Gesehen: „#Female Pleasure“

Können Sie sich eine Welt vorstellen, die nach 2000 Jahre alten Regeln und Tabus lebt? In der eine Hälfte der Menschen die andere nach belieben unterdrückt, missbraucht oder verstümmelt? Nein? Dann sehen sie aus dem Fenster.

Es ist unsere moderne Welt des 21. Jahrhunderts in der Frauen auf allen Kontinenten als Menschen zweiter Klasse behandelt werden und deren Sexualität vom alten Patriarchat wahlweise tabuisiert, verteufelt oder zu Werbezwecken missbraucht wird.

In ihrem Film „#Female Pleasure“ portraitiert die Schweizer Dokumentarfilmerin Barbara Miller fünf Frauen, die mutig gegen ein solches System angehen. Einige davon erlebten die sexuelle Unterdrückung in ihren religiösen Gemeinschaften, wie die ehemalige Nonne Doris Wagner oder Deborah Feldman, die mit dem Roman „Unorthodox“ ihren Ausbruch aus dem chassidischen Judentum schilderte.

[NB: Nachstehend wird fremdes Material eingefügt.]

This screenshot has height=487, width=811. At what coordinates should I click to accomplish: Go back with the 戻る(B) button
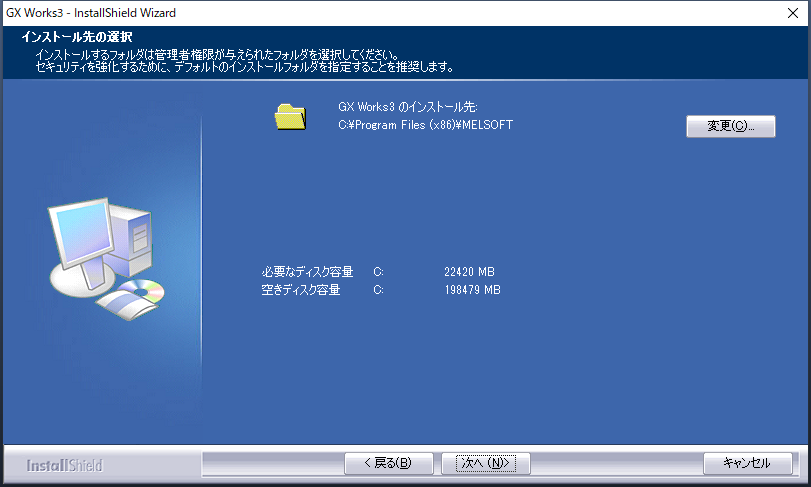(x=389, y=463)
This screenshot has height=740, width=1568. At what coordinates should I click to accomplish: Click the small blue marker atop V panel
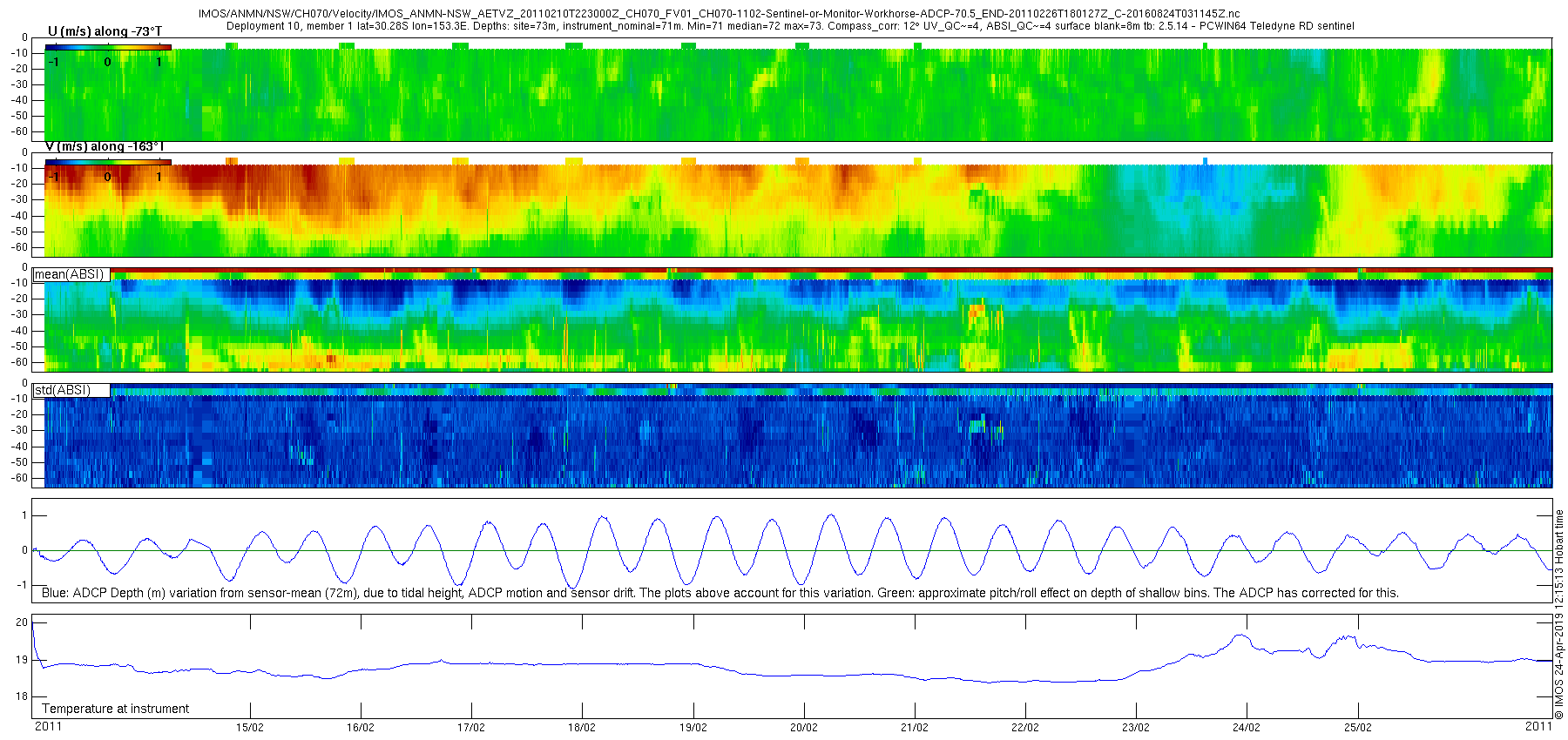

Aber es braucht gar keine archaische Religionsgemeinschaft: Selbst im säkularen Japan herrscht die Angst vor der Weiblichkeit.

Als die Bildhauerin und Mangaka Rokudenashiko einen 3-D-Scan ihrer Vagina macht, um daraus ein Boot zu bauen, findet sie sich plötzlich vor Gericht wieder und muss sich gegen „Obzönität“ verteidigen – während draußen gleichzeitig die Männer zum Shinto-Fest der Fruchtbarkeit Riesenpenisse durch die Straßen tragen.

#Female Pleasure“ erweist sich dabei in jeder Minute als kluger Dokumentarfilm: Die fünf Protagonistinnen sind mit Bedacht und Geschick ausgewählt. Obwohl nie irgend jemand die Schuld zugeschoben wird, schafft der Film ein Gefühl der Beklemmung angesichts von solcher Ungerechtigkeit – um schließlich doch einen Funken der Hoffnung auszusenden: Wo immer mutige Frauen (und Männer!) sich auf Werte wie Liebe und Respekt besinnen besteht noch Hoffnung für die Zukunft. Ein starkes, topaktuelles Stück Kino.